A finalizar esta introdução, “ouçamos” uma lamentação imprecatória de Ramiro Guerra (nos anos trinta do século XX, repita-se):

«Mas o facto básico (no colonialismo ou colonização) – a ocupação e aquisição da terra – que é o transcendental, mantém-se inalterável. Os que vão sendo desalojados e desarreigados do solo, os descendentes dos colonizadores ibéricos, miscegenados com índios e negros, não parecem medir (nos anos trinta...) em todo o seu alcance a dimensão da conquista, apreciável pelas áreas de terra que, duma ou outra maneira, saem das suas mãos e passam às dos invasores, nem a medonha sina que para eles isso representa. Cegos pelo ódio e o espírito de vingança, o fruto maldito da discórdia civil, dividem-se, dessangram-se e destroem-se uns aos outros, em encarniçadas guerras de povo contra povo ou em bárbaras contendas intestinas, facilitando e precipitando, na pugna com o adversário invasor, a própria e vergonhosa derrota (cerca de 35 anos depois de Ramiro escrever estas palavras, assistiu-se ainda a uma "Guerra do Futebol" entre as Honduras e El Salvador).»

«Esta é, em síntese, a história do conflito entre “yanquis” e “latinos”, desde há cerca de século e meio (até à década de 30 do século passado...), na América (sobre “ os yanquis e os latinos”, já se disse mais acima que há que perdoar a Ramiro Guerra, tal como a Jack London, a mania dos “positivismos e biologismos sociais”. De resto apenas há a lembrar, por exemplo, que Uribe, o da “finca” de Bush, é “latino”, e que, também a mero título exemplificativo, Philip Agee é “yanqui”). A luta cruenta apresenta-se com momentos alternados, ora em períodos de enérgica actividade (do imperialismo) e forte repercussão, ora em pausas de duração variável, que desorientam o observador superficial, mas que não rompem com a unidade do processo desde que este se iniciou, em finais do século XVIII, na bacia do Mississipi. O quadro global dessa encarniçada luta é uma história dolorosa e lamentável para os vencidos, os mesmos de sempre.
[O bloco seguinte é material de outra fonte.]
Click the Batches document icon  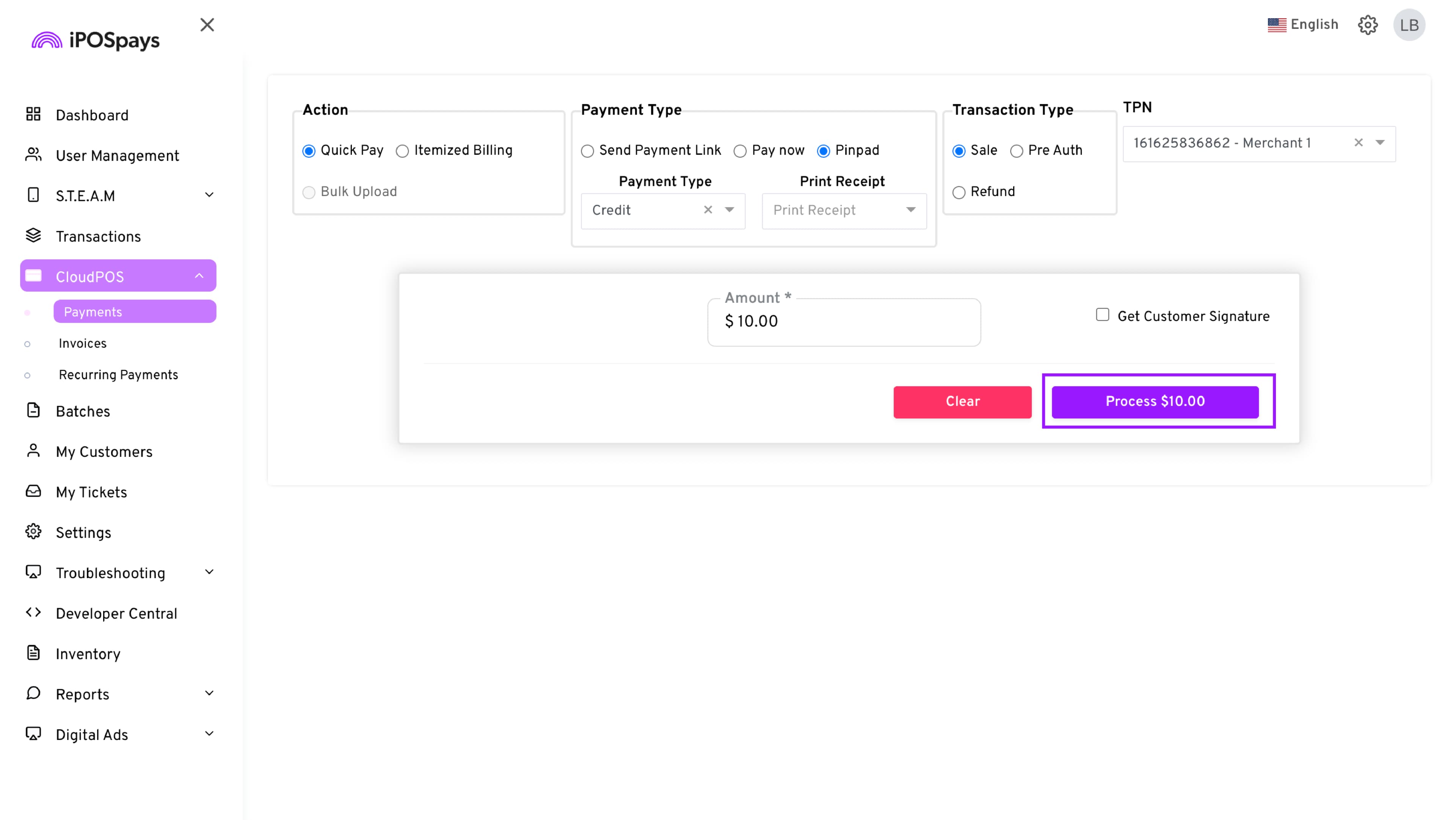[33, 410]
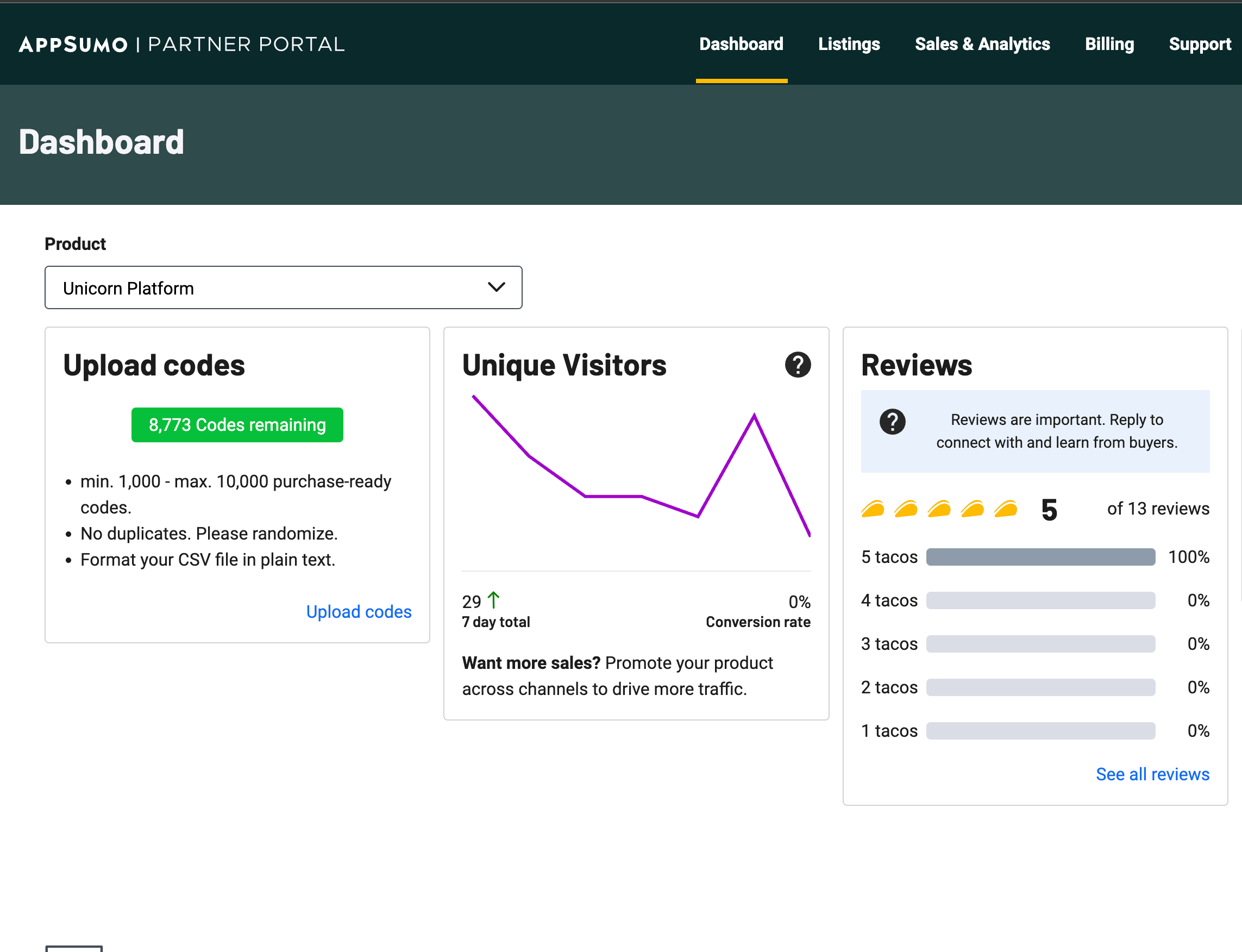This screenshot has width=1242, height=952.
Task: Open the Dashboard tab
Action: 741,44
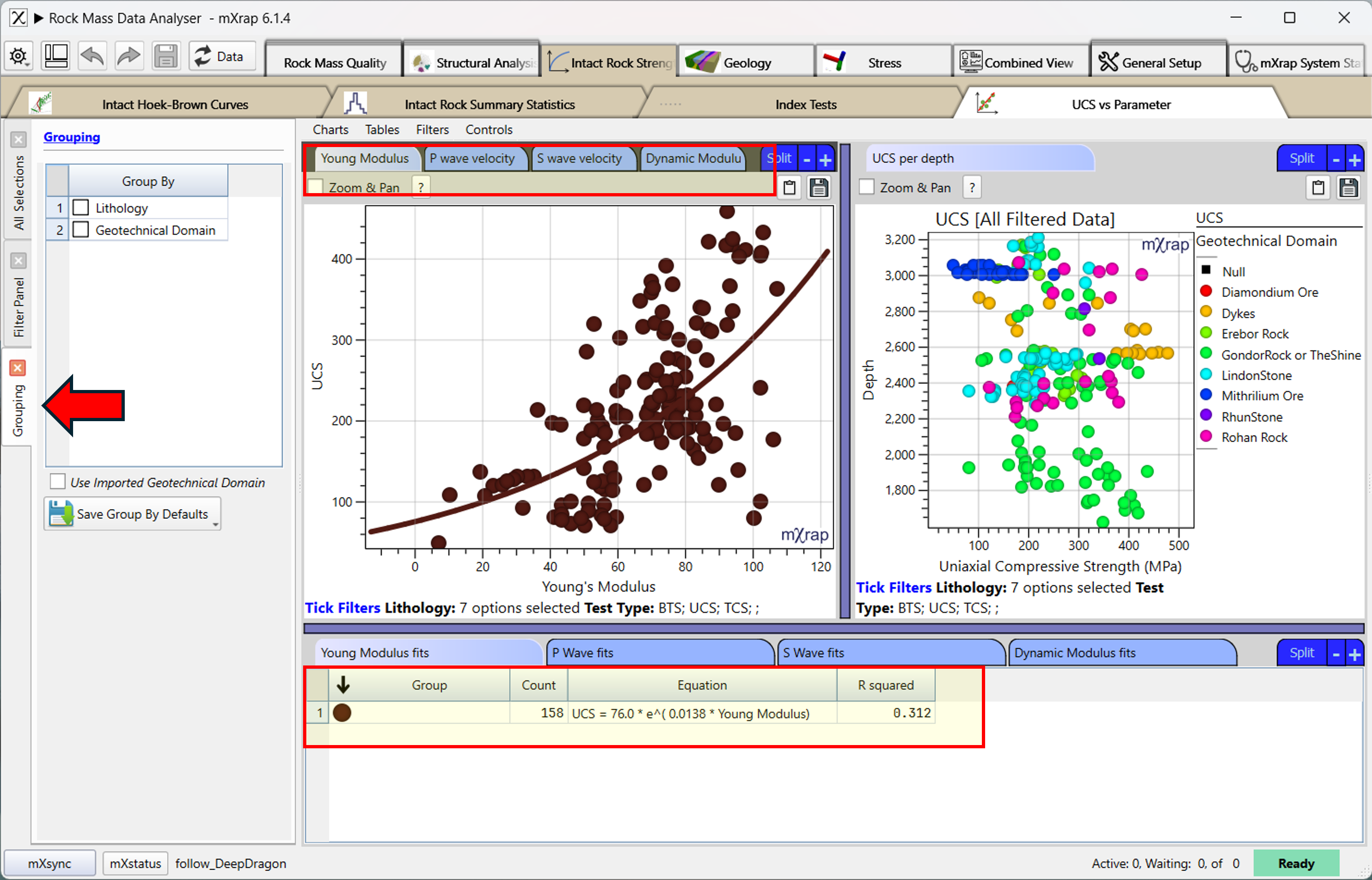Undo the last action

91,55
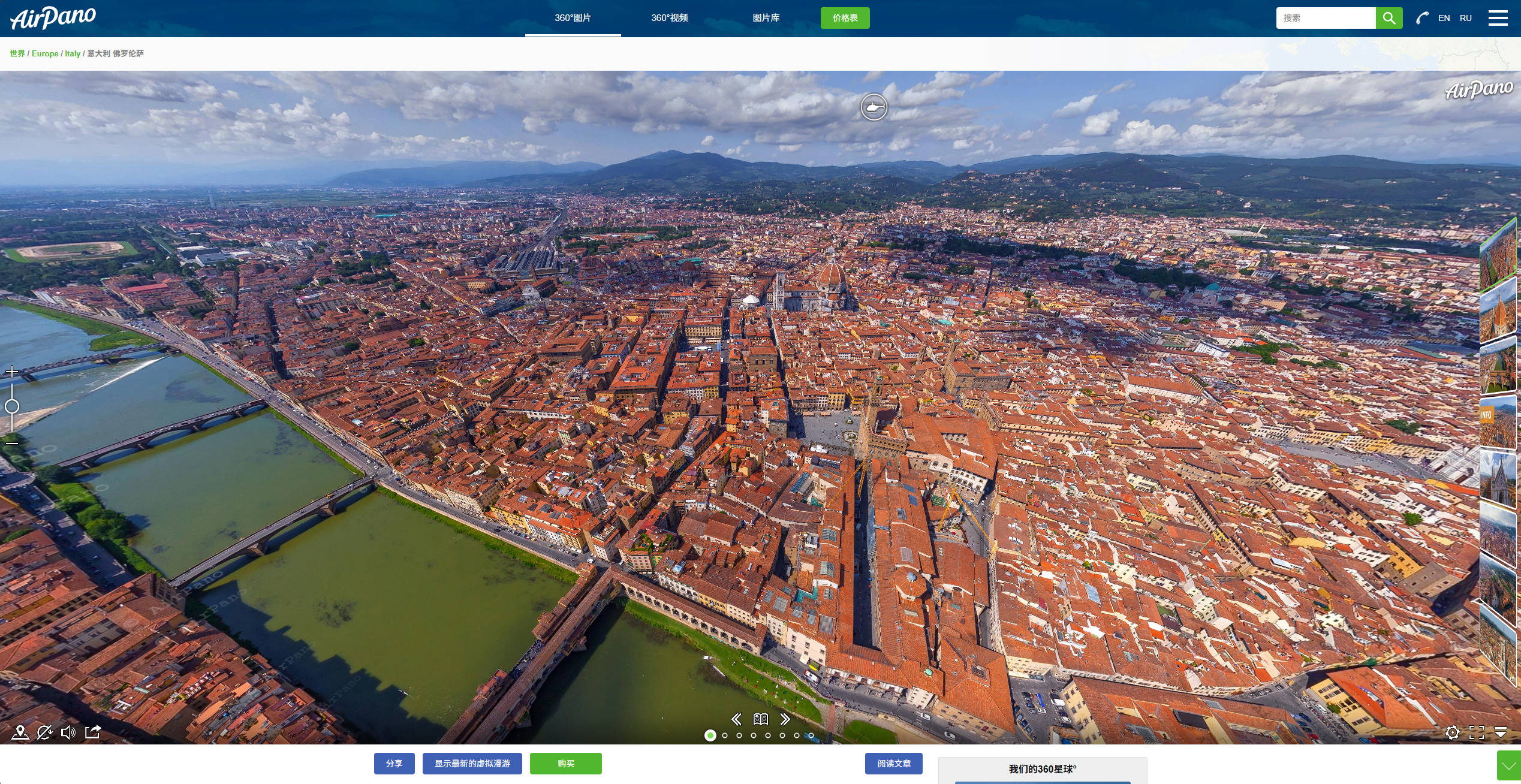Mute the panorama sound speaker icon
The height and width of the screenshot is (784, 1521).
[x=68, y=732]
O objecto deste livro é o de esboçar as suas principais etapas, em que as aquisições consolidadas de território conformaram derrotas definitivas, para uma parte e, quiçá, meros pontos de apoio rumo a novas conquistas, para a outra.»

 

O único comentário a fazer é que hoje, se fosse vivo, Ramiro Guerra y Sánchez seria um homem feliz ao ver que, enfim, a tão ansiada unidade latino-americana contra o imperialismo e pelo desenvolvimento democrático e social avança a boa velocidade, com a ALBA como sua “ferramenta”, e que as «derrotas definitivas» e os «pontos de apoio para novas conquistas», de que falava, inverteram a polaridade.